(Rows of pointing data)
=======

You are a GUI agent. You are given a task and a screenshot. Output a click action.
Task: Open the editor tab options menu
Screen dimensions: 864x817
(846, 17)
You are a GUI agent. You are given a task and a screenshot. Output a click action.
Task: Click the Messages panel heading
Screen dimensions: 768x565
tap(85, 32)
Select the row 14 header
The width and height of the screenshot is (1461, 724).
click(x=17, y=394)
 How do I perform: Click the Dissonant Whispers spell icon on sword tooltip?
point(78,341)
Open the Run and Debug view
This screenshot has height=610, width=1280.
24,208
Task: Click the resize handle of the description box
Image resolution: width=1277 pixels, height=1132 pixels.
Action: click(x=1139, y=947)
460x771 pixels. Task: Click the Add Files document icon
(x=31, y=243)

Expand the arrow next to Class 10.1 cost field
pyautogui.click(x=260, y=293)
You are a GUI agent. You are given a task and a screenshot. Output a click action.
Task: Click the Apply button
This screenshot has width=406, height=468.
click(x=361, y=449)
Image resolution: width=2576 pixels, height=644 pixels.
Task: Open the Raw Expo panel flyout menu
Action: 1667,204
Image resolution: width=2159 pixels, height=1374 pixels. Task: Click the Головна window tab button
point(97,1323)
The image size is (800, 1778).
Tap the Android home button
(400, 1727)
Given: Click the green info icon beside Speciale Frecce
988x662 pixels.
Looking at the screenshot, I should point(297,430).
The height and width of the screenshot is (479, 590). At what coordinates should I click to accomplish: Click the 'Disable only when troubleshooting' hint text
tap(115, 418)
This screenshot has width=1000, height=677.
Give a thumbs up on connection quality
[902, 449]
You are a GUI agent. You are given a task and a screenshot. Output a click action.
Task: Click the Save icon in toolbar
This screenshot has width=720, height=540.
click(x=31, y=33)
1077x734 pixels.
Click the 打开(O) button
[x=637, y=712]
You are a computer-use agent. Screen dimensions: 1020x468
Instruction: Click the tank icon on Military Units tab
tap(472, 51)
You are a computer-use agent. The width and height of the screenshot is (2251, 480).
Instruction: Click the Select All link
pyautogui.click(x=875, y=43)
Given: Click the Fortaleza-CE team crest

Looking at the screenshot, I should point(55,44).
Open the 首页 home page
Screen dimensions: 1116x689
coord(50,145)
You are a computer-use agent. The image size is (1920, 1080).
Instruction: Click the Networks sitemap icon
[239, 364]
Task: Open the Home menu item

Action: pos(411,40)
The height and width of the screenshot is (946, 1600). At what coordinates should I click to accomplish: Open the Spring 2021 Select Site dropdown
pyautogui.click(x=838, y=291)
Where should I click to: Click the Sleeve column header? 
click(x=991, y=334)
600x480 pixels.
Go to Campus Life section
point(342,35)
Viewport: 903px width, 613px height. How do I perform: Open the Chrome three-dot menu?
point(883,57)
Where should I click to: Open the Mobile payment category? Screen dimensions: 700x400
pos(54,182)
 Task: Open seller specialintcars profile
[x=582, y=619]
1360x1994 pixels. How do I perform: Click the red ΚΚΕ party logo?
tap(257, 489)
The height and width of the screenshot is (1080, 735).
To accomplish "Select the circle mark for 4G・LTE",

=======

_WHAT YOU HAVE TO DO_
Lay out every line above as a Markdown table with the columns Row and Line, numbering the rows in order and leaving out the blank lines.

_TASK ANSWER_
| Row | Line |
|---|---|
| 1 | You are a GUI agent. You are given a task and a screenshot. Output a click action. |
| 2 | Task: Open the editor tab options menu |
| 3 | Screen dimensions: 864x817 |
| 4 | (846, 17) |
| 5 | You are a GUI agent. You are given a task and a screenshot. Output a click action. |
| 6 | Task: Click the Messages panel heading |
| 7 | Screen dimensions: 768x565 |
| 8 | tap(85, 32) |
| 9 | Select the row 14 header |
| 10 | The width and height of the screenshot is (1461, 724). |
| 11 | click(x=17, y=394) |
| 12 |  How do I perform: Click the Dissonant Whispers spell icon on sword tooltip? |
| 13 | point(78,341) |
| 14 | Open the Run and Debug view |
| 15 | This screenshot has height=610, width=1280. |
| 16 | 24,208 |
| 17 | Task: Click the resize handle of the description box |
| 18 | Image resolution: width=1277 pixels, height=1132 pixels. |
| 19 | Action: click(x=1139, y=947) |
| 20 | 460x771 pixels. Task: Click the Add Files document icon |
| 21 | (x=31, y=243) |
| 22 | Expand the arrow next to Class 10.1 cost field |
| 23 | pyautogui.click(x=260, y=293) |
| 24 | You are a GUI agent. You are given a task and a screenshot. Output a click action. |
| 25 | Task: Click the Apply button |
| 26 | This screenshot has width=406, height=468. |
| 27 | click(x=361, y=449) |
| 28 | Image resolution: width=2576 pixels, height=644 pixels. |
| 29 | Task: Open the Raw Expo panel flyout menu |
| 30 | Action: 1667,204 |
| 31 | Image resolution: width=2159 pixels, height=1374 pixels. Task: Click the Головна window tab button |
| 32 | point(97,1323) |
| 33 | The image size is (800, 1778). |
| 34 | Tap the Android home button |
| 35 | (400, 1727) |
| 36 | Given: Click the green info icon beside Speciale Frecce |
| 37 | 988x662 pixels. |
| 38 | Looking at the screenshot, I should point(297,430). |
| 39 | The height and width of the screenshot is (479, 590). At what coordinates should I click to accomplish: Click the 'Disable only when troubleshooting' hint text |
| 40 | tap(115, 418) |
| 41 | This screenshot has width=1000, height=677. |
| 42 | Give a thumbs up on connection quality |
| 43 | [902, 449] |
| 44 | You are a GUI agent. You are given a task and a screenshot. Output a click action. |
| 45 | Task: Click the Save icon in toolbar |
| 46 | This screenshot has width=720, height=540. |
| 47 | click(x=31, y=33) |
| 48 | 1077x734 pixels. |
| 49 | Click the 打开(O) button |
| 50 | [x=637, y=712] |
| 51 | You are a computer-use agent. Screen dimensions: 1020x468 |
| 52 | Instruction: Click the tank icon on Military Units tab |
| 53 | tap(472, 51) |
| 54 | You are a computer-use agent. The width and height of the screenshot is (2251, 480). |
| 55 | Instruction: Click the Select All link |
| 56 | pyautogui.click(x=875, y=43) |
| 57 | Given: Click the Fortaleza-CE team crest |
| 58 | Looking at the screenshot, I should point(55,44). |
| 59 | Open the 首页 home page |
| 60 | Screen dimensions: 1116x689 |
| 61 | coord(50,145) |
| 62 | You are a computer-use agent. The image size is (1920, 1080). |
| 63 | Instruction: Click the Networks sitemap icon |
| 64 | [239, 364] |
| 65 | Task: Open the Home menu item |
| 66 | Action: pos(411,40) |
| 67 | The height and width of the screenshot is (946, 1600). At what coordinates should I click to accomplish: Open the Spring 2021 Select Site dropdown |
| 68 | pyautogui.click(x=838, y=291) |
| 69 | Where should I click to: Click the Sleeve column header?  |
| 70 | click(x=991, y=334) |
| 71 | 600x480 pixels. |
| 72 | Go to Campus Life section |
| 73 | point(342,35) |
| 74 | Viewport: 903px width, 613px height. How do I perform: Open the Chrome three-dot menu? |
| 75 | point(883,57) |
| 76 | Where should I click to: Open the Mobile payment category? Screen dimensions: 700x400 |
| 77 | pos(54,182) |
| 78 |  Task: Open seller specialintcars profile |
| 79 | [x=582, y=619] |
| 80 | 1360x1994 pixels. How do I perform: Click the red ΚΚΕ party logo? |
| 81 | tap(257, 489) |
| 82 | The height and width of the screenshot is (1080, 735). |
| 83 | To accomplish "Select the circle mark for 4G・LTE", |